Stated task:
Reproduce each line of the following data verbatim, preserving its original order and wording.

Given data:
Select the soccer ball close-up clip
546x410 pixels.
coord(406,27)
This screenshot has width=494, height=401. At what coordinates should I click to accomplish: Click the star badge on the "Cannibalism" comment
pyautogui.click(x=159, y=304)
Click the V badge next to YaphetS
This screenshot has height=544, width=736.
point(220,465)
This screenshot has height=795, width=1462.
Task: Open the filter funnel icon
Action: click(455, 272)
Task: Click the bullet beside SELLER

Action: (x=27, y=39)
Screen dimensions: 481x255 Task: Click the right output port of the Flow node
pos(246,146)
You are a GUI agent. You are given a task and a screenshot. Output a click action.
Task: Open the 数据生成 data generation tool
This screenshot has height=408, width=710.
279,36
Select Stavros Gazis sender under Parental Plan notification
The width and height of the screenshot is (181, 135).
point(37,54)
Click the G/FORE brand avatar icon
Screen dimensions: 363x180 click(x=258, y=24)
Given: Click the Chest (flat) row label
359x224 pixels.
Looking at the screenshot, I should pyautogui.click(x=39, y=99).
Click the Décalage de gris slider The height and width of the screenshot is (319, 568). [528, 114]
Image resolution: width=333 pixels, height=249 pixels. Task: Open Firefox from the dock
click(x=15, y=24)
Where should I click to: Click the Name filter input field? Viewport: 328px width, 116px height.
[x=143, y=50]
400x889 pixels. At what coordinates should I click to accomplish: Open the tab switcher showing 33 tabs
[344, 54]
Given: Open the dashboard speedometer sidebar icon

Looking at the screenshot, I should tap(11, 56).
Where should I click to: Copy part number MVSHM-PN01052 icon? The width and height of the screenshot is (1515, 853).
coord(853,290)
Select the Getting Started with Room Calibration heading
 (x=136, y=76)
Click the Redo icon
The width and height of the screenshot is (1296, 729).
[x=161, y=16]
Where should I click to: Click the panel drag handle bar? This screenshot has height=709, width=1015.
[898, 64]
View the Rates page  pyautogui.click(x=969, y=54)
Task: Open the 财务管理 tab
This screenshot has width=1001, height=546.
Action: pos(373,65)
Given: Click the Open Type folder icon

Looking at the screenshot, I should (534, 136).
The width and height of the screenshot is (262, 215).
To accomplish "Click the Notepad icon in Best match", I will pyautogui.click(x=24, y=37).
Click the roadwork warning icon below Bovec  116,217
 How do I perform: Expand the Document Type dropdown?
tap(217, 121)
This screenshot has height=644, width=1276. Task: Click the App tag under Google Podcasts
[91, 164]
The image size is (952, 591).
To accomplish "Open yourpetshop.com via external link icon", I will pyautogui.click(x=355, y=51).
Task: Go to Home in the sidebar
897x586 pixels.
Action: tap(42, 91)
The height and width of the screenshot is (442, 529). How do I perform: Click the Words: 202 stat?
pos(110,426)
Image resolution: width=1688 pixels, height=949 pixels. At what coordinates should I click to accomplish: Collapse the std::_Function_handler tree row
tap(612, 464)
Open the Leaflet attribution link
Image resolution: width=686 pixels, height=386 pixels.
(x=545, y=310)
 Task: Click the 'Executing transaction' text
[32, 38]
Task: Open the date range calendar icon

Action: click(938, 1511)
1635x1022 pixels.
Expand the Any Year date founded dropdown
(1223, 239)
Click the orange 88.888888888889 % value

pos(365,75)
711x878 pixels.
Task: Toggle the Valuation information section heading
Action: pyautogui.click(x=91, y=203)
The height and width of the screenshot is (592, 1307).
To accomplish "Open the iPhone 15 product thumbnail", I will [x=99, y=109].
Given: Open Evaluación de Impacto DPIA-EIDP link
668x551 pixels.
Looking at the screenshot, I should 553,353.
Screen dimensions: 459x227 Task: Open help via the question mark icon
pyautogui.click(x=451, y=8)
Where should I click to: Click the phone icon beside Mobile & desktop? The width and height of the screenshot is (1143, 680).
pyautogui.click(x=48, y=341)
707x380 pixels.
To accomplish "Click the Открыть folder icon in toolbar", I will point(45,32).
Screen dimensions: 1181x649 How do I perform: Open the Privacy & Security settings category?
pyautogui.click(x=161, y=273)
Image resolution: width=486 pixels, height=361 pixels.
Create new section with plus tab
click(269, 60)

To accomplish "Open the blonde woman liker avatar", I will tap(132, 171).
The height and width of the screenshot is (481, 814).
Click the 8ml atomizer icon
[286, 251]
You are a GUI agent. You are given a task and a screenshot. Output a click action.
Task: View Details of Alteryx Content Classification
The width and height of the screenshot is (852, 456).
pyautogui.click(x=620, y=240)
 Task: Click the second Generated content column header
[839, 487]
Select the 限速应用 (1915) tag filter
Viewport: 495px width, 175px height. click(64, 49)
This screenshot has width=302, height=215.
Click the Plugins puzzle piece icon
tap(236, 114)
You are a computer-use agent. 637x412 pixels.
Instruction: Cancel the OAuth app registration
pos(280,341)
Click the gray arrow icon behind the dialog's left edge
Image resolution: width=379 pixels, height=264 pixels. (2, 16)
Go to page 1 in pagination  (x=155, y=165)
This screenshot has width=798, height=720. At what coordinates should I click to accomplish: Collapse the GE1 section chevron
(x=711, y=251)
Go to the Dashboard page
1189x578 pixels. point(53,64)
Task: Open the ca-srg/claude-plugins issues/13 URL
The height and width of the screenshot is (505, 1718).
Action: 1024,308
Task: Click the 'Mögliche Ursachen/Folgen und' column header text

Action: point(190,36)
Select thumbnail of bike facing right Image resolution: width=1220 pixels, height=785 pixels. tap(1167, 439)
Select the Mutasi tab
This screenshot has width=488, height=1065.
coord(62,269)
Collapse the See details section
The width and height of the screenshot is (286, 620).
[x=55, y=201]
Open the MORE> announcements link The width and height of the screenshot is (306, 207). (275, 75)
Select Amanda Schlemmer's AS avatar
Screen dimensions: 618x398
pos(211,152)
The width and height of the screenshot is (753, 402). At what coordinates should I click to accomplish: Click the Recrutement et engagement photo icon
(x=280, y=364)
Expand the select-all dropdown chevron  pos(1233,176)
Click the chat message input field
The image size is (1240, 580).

Answer in full:
Select the soccer ball close-up clip
546x410 pixels.
coord(406,27)
This screenshot has width=494, height=401. At what coordinates should I click to accomplish: Click the star badge on the "Cannibalism" comment
pyautogui.click(x=159, y=304)
Click the V badge next to YaphetS
This screenshot has height=544, width=736.
point(220,465)
This screenshot has height=795, width=1462.
Task: Open the filter funnel icon
Action: click(455, 272)
Task: Click the bullet beside SELLER

Action: (x=27, y=39)
Screen dimensions: 481x255 Task: Click the right output port of the Flow node
pos(246,146)
You are a GUI agent. You are given a task and a screenshot. Output a click action.
Task: Open the 数据生成 data generation tool
This screenshot has height=408, width=710.
279,36
Select Stavros Gazis sender under Parental Plan notification
The width and height of the screenshot is (181, 135).
point(37,54)
Click the G/FORE brand avatar icon
Screen dimensions: 363x180 click(x=258, y=24)
Given: Click the Chest (flat) row label
359x224 pixels.
Looking at the screenshot, I should pyautogui.click(x=39, y=99).
Click the Décalage de gris slider The height and width of the screenshot is (319, 568). [528, 114]
Image resolution: width=333 pixels, height=249 pixels. Task: Open Firefox from the dock
click(x=15, y=24)
Where should I click to: Click the Name filter input field? Viewport: 328px width, 116px height.
[x=143, y=50]
400x889 pixels. At what coordinates should I click to accomplish: Open the tab switcher showing 33 tabs
[344, 54]
Given: Open the dashboard speedometer sidebar icon

Looking at the screenshot, I should tap(11, 56).
Where should I click to: Copy part number MVSHM-PN01052 icon? The width and height of the screenshot is (1515, 853).
coord(853,290)
Select the Getting Started with Room Calibration heading
 (x=136, y=76)
Click the Redo icon
The width and height of the screenshot is (1296, 729).
[x=161, y=16]
Where should I click to: Click the panel drag handle bar? This screenshot has height=709, width=1015.
[898, 64]
View the Rates page  pyautogui.click(x=969, y=54)
Task: Open the 财务管理 tab
This screenshot has width=1001, height=546.
Action: pos(373,65)
Given: Click the Open Type folder icon

Looking at the screenshot, I should (534, 136).
The width and height of the screenshot is (262, 215).
To accomplish "Click the Notepad icon in Best match", I will pyautogui.click(x=24, y=37).
Click the roadwork warning icon below Bovec  116,217
 How do I perform: Expand the Document Type dropdown?
tap(217, 121)
This screenshot has height=644, width=1276. Task: Click the App tag under Google Podcasts
[91, 164]
The image size is (952, 591).
To accomplish "Open yourpetshop.com via external link icon", I will pyautogui.click(x=355, y=51).
Task: Go to Home in the sidebar
897x586 pixels.
Action: tap(42, 91)
The height and width of the screenshot is (442, 529). How do I perform: Click the Words: 202 stat?
pos(110,426)
Image resolution: width=1688 pixels, height=949 pixels. At what coordinates should I click to accomplish: Collapse the std::_Function_handler tree row
tap(612, 464)
Open the Leaflet attribution link
Image resolution: width=686 pixels, height=386 pixels.
(x=545, y=310)
 Task: Click the 'Executing transaction' text
[32, 38]
Task: Open the date range calendar icon

Action: click(938, 1511)
1635x1022 pixels.
Expand the Any Year date founded dropdown
(1223, 239)
Click the orange 88.888888888889 % value

pos(365,75)
711x878 pixels.
Task: Toggle the Valuation information section heading
Action: pyautogui.click(x=91, y=203)
The height and width of the screenshot is (592, 1307).
To accomplish "Open the iPhone 15 product thumbnail", I will [x=99, y=109].
Given: Open Evaluación de Impacto DPIA-EIDP link
668x551 pixels.
Looking at the screenshot, I should 553,353.
Screen dimensions: 459x227 Task: Open help via the question mark icon
pyautogui.click(x=451, y=8)
Where should I click to: Click the phone icon beside Mobile & desktop? The width and height of the screenshot is (1143, 680).
pyautogui.click(x=48, y=341)
707x380 pixels.
To accomplish "Click the Открыть folder icon in toolbar", I will point(45,32).
Screen dimensions: 1181x649 How do I perform: Open the Privacy & Security settings category?
pyautogui.click(x=161, y=273)
Image resolution: width=486 pixels, height=361 pixels.
Create new section with plus tab
click(269, 60)

To accomplish "Open the blonde woman liker avatar", I will tap(132, 171).
The height and width of the screenshot is (481, 814).
Click the 8ml atomizer icon
[286, 251]
You are a GUI agent. You are given a task and a screenshot. Output a click action.
Task: View Details of Alteryx Content Classification
The width and height of the screenshot is (852, 456).
pyautogui.click(x=620, y=240)
 Task: Click the second Generated content column header
[839, 487]
Select the 限速应用 (1915) tag filter
Viewport: 495px width, 175px height. click(64, 49)
This screenshot has width=302, height=215.
Click the Plugins puzzle piece icon
tap(236, 114)
You are a computer-use agent. 637x412 pixels.
Instruction: Cancel the OAuth app registration
pos(280,341)
Click the gray arrow icon behind the dialog's left edge
Image resolution: width=379 pixels, height=264 pixels. (2, 16)
Go to page 1 in pagination  (x=155, y=165)
This screenshot has width=798, height=720. At what coordinates should I click to accomplish: Collapse the GE1 section chevron
(x=711, y=251)
Go to the Dashboard page
1189x578 pixels. point(53,64)
Task: Open the ca-srg/claude-plugins issues/13 URL
The height and width of the screenshot is (505, 1718).
Action: 1024,308
Task: Click the 'Mögliche Ursachen/Folgen und' column header text

Action: point(190,36)
Select thumbnail of bike facing right Image resolution: width=1220 pixels, height=785 pixels. tap(1167, 439)
Select the Mutasi tab
This screenshot has width=488, height=1065.
coord(62,269)
Collapse the See details section
The width and height of the screenshot is (286, 620).
[x=55, y=201]
Open the MORE> announcements link The width and height of the screenshot is (306, 207). (275, 75)
Select Amanda Schlemmer's AS avatar
Screen dimensions: 618x398
pos(211,152)
The width and height of the screenshot is (753, 402). At what coordinates should I click to accomplish: Click the Recrutement et engagement photo icon
(x=280, y=364)
Expand the select-all dropdown chevron  pos(1233,176)
Click the chat message input field
The image size is (1240, 580).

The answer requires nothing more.